[Input records]:
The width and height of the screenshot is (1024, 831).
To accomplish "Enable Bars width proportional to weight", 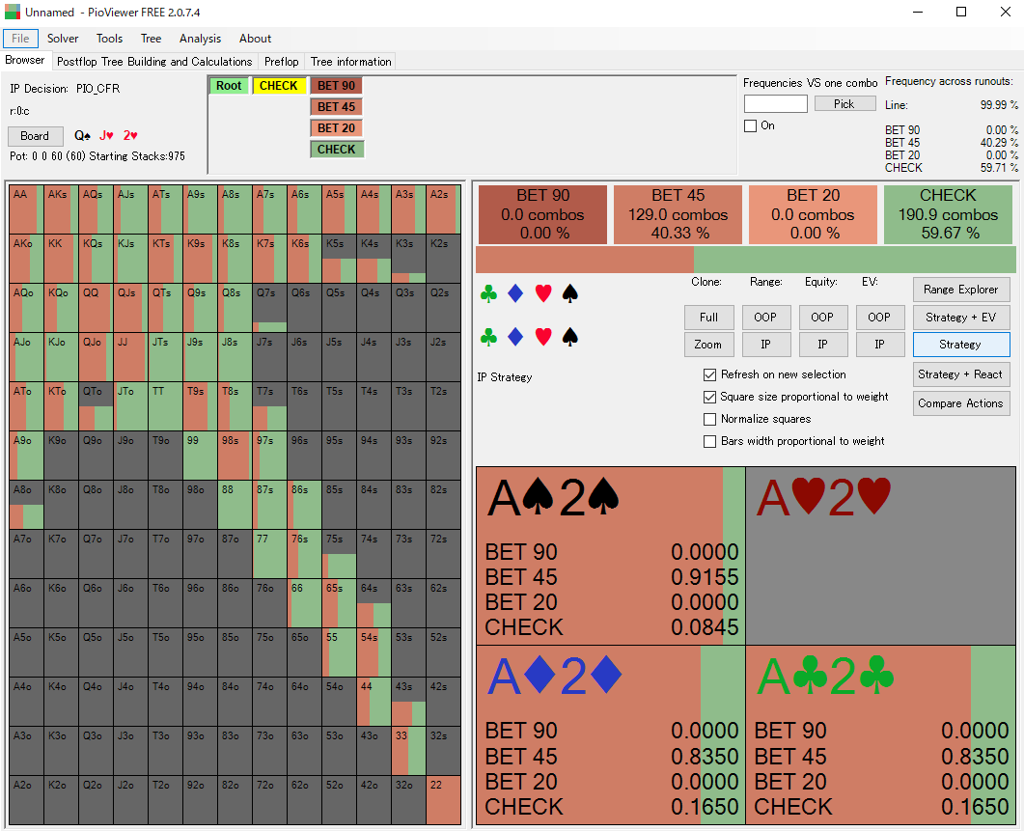I will pos(710,441).
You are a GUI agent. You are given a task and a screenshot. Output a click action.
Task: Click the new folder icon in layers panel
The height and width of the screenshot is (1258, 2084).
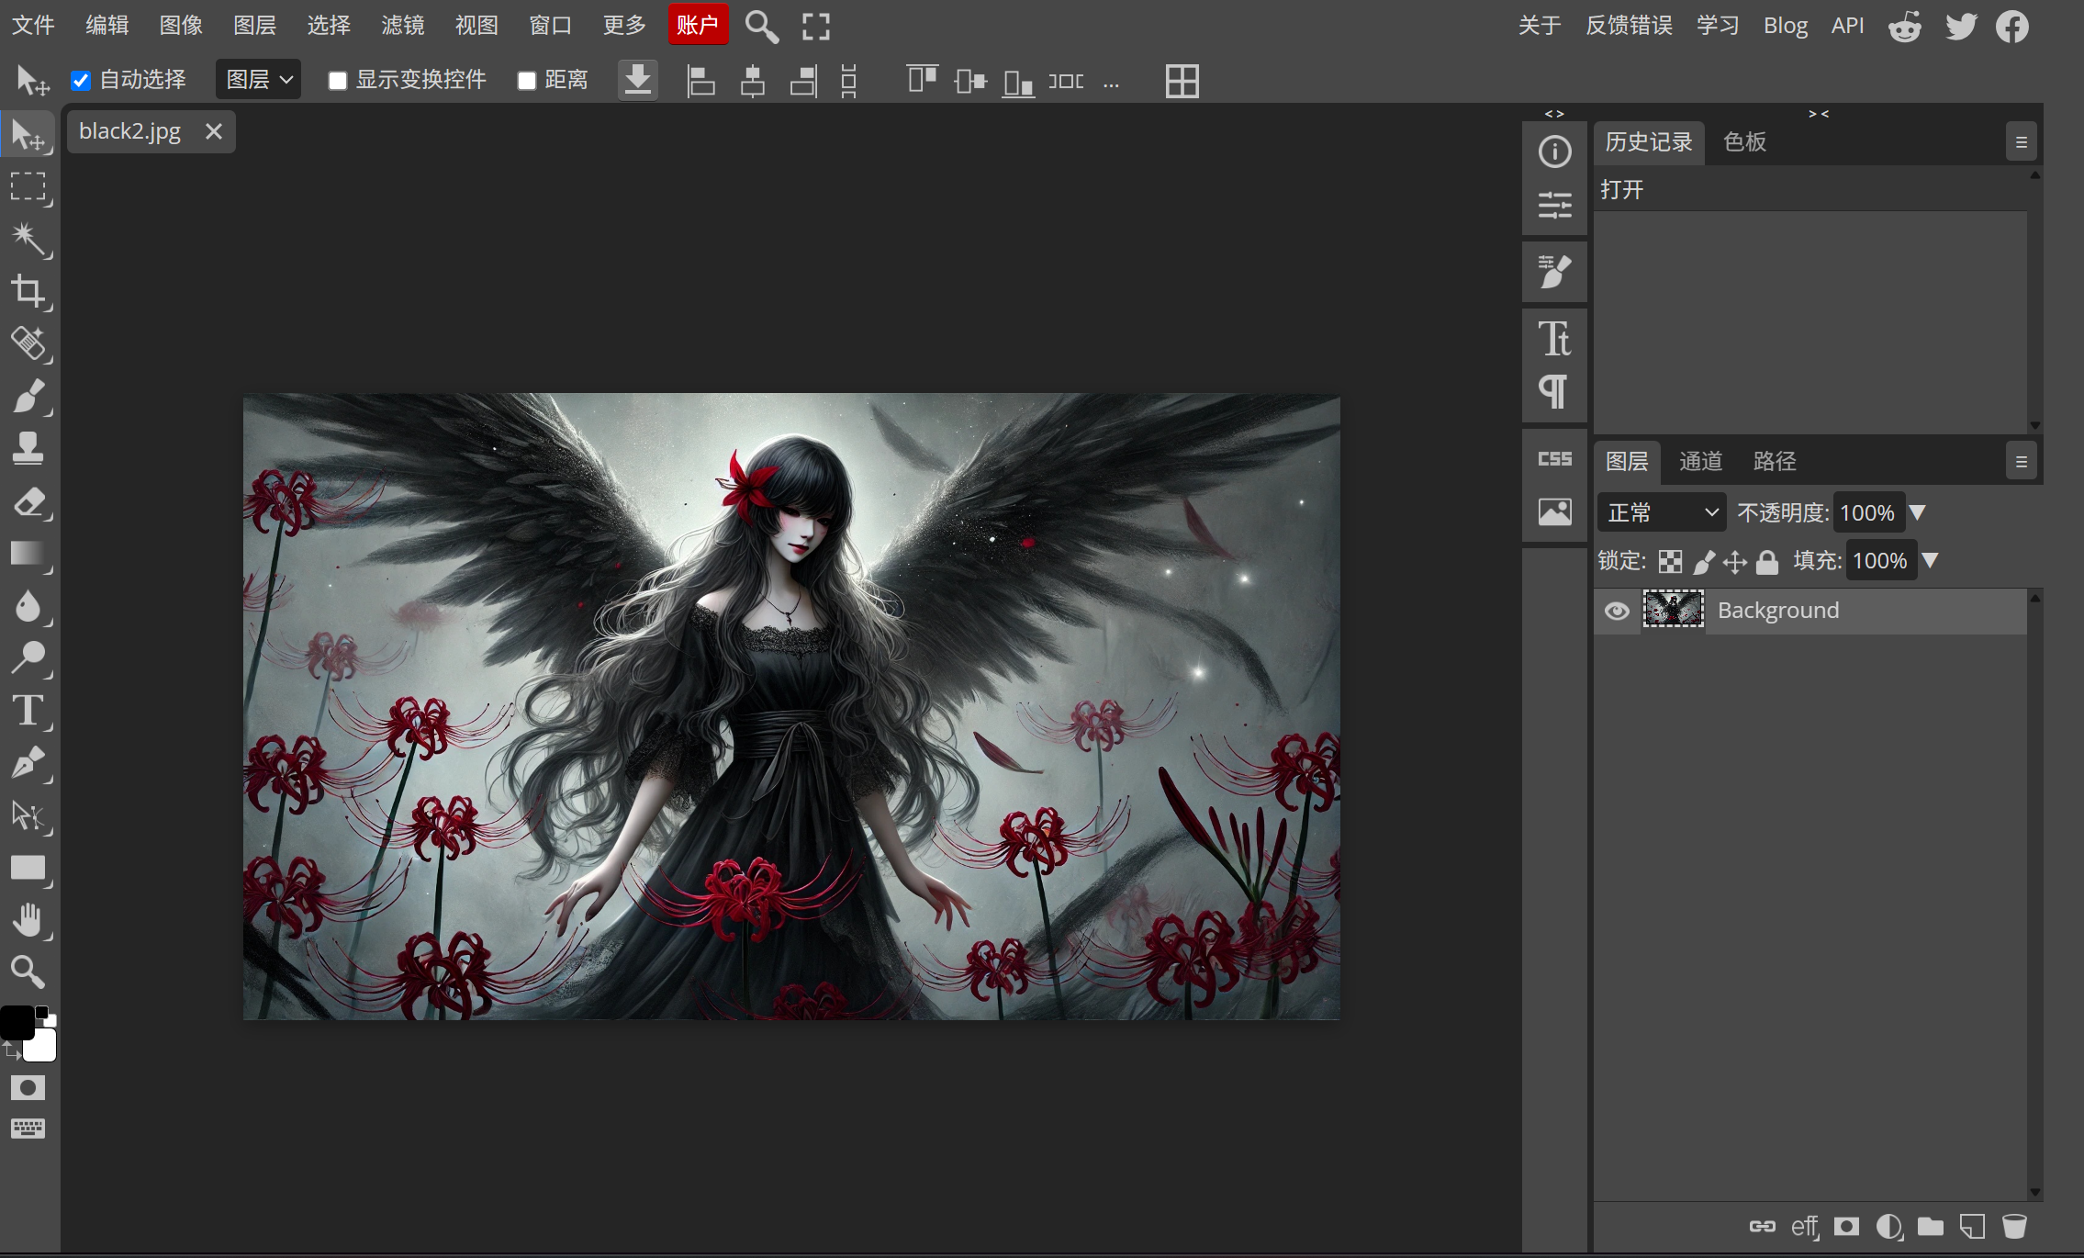point(1931,1226)
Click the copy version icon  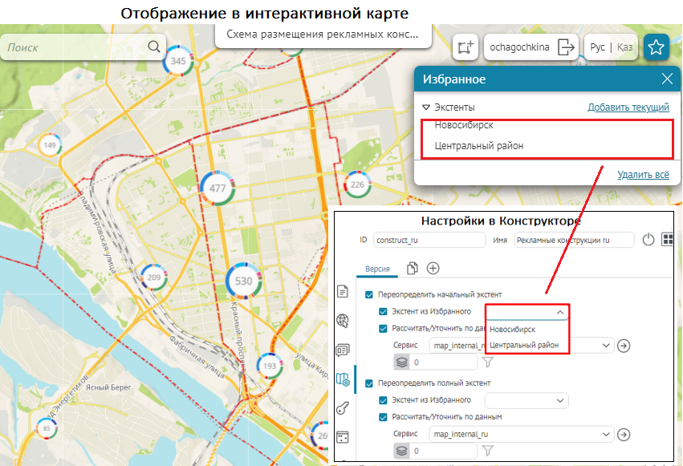pos(413,269)
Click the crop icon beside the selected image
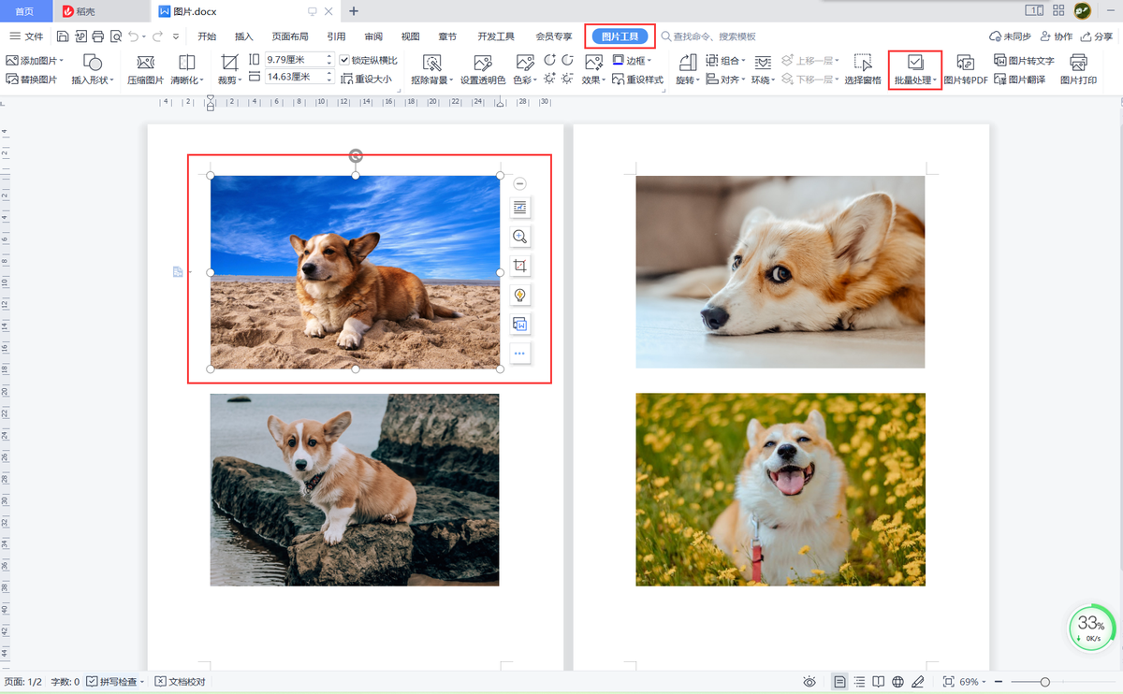 pos(520,267)
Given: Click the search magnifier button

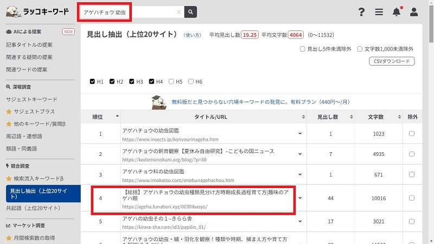Looking at the screenshot, I should click(x=190, y=12).
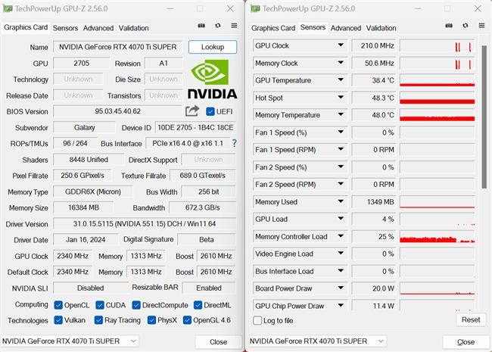The height and width of the screenshot is (352, 492).
Task: Click the BIOS share/export arrow icon
Action: pyautogui.click(x=192, y=111)
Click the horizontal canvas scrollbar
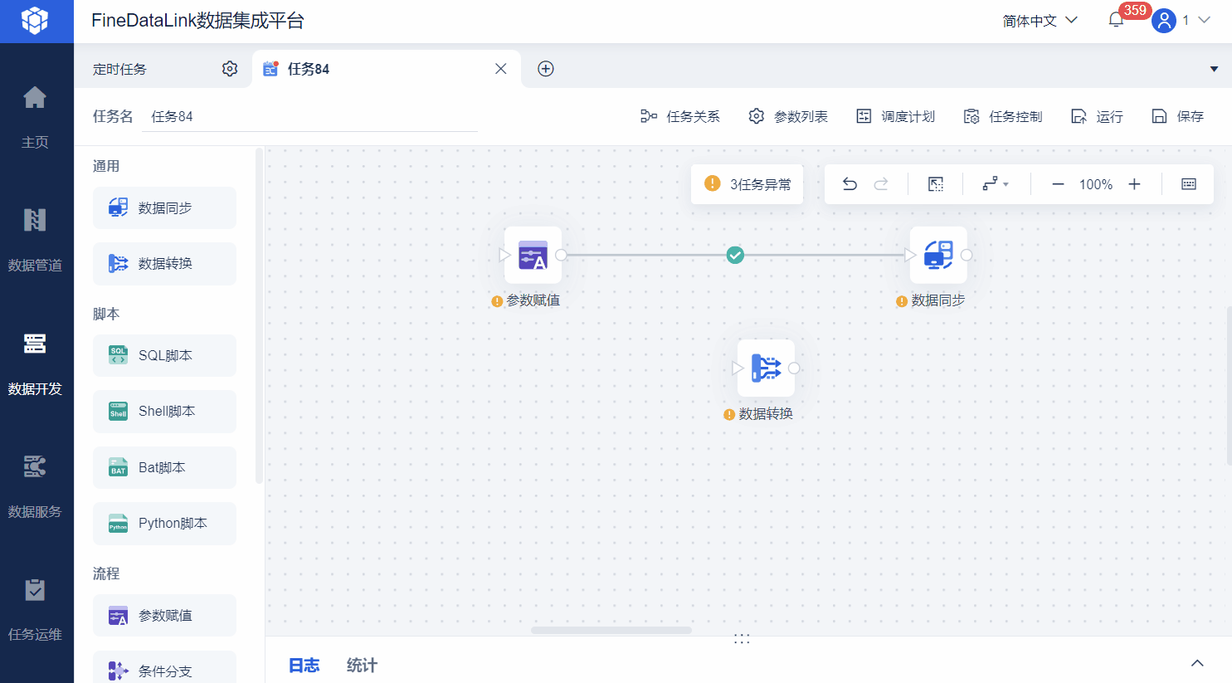Screen dimensions: 1232x683 coord(611,630)
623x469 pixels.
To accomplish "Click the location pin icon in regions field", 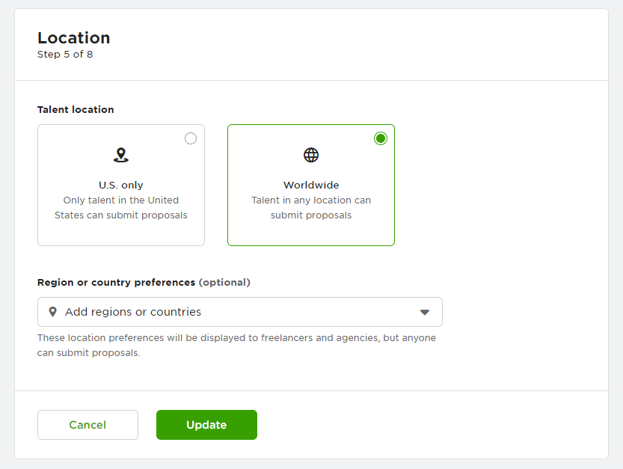I will point(52,312).
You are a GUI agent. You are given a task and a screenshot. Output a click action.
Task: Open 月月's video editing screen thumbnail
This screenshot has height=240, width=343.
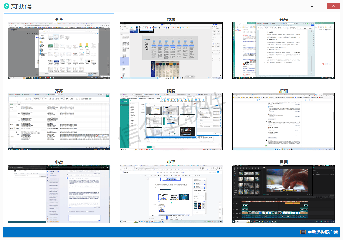[284, 193]
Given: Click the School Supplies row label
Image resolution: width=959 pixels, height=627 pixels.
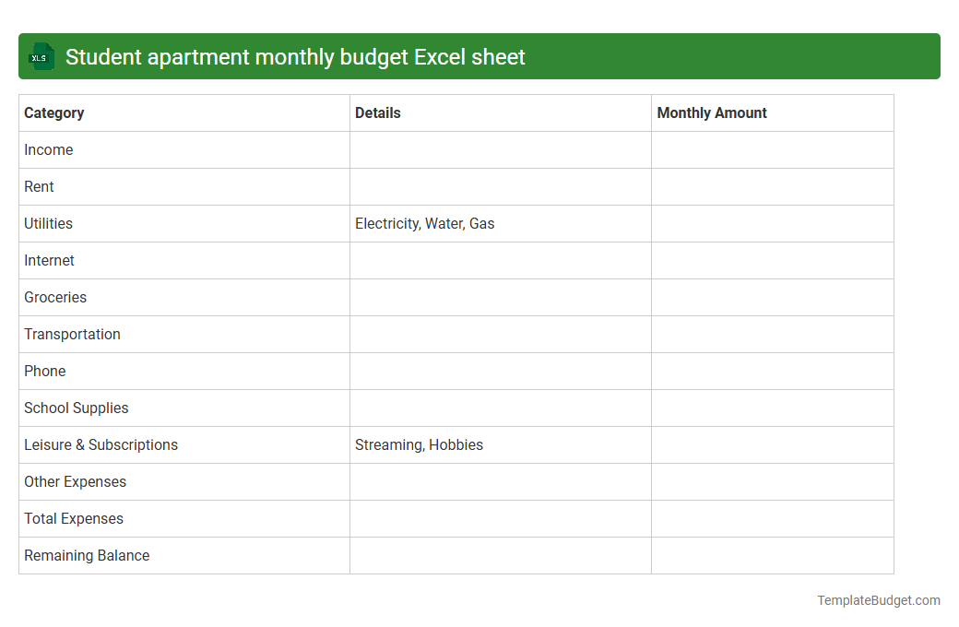Looking at the screenshot, I should click(76, 408).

[Aim of the task]:
Copy the lines from the one containing "Given: Click the School Supplies row label" through the last line, replacing "row label" with "row header" and keeping everything else unchanged. Leave the pictures out.

[Finished answer]:
Given: Click the School Supplies row header
Image resolution: width=959 pixels, height=627 pixels.
Looking at the screenshot, I should click(76, 408).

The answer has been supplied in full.